WHAT IS REQUIRED
With the pictures excluded, output only the lines from the one containing "Viewport: 801px width, 615px height." through the last line of the entries, unchanged.

============================================================

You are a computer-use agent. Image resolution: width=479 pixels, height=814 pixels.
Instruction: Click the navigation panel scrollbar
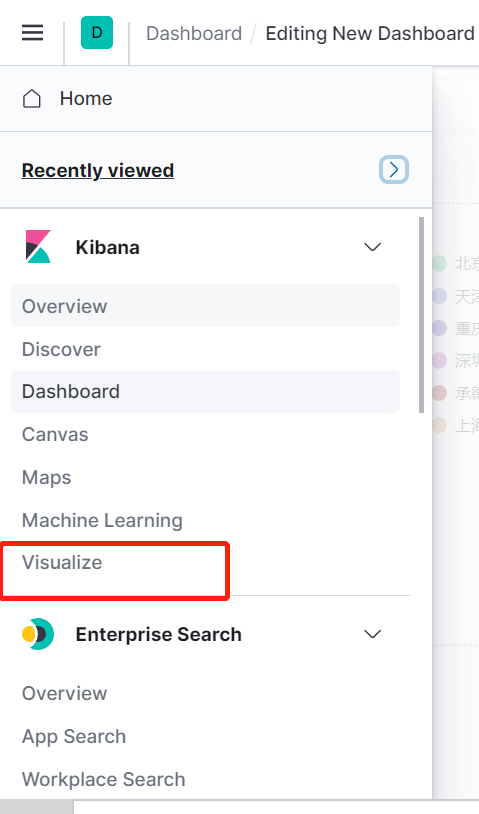(421, 315)
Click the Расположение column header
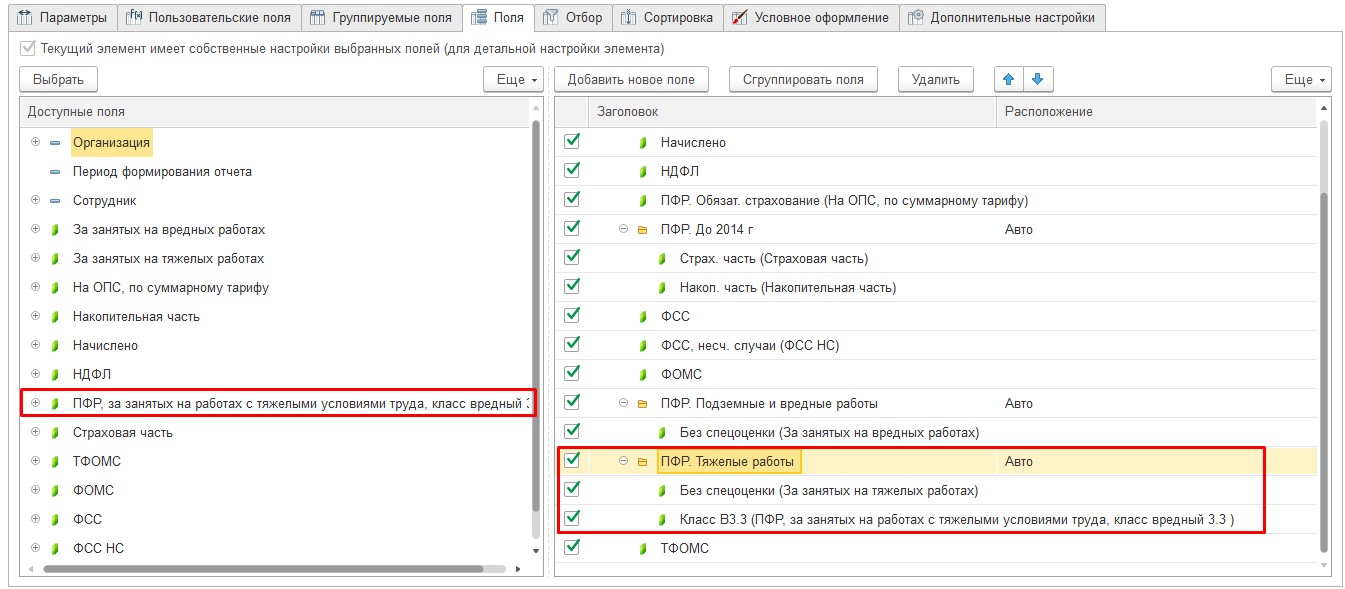Viewport: 1345px width, 589px height. [x=1156, y=112]
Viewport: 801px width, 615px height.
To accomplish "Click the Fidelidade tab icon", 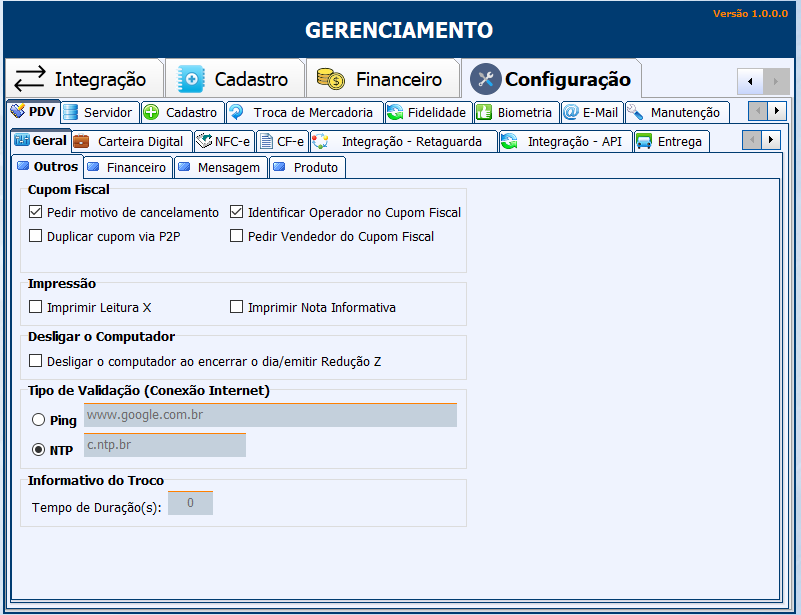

============================================================

SOLVED EXERCISE
Viewport: 801px width, 615px height.
To accomplish "Click the Fidelidade tab icon", 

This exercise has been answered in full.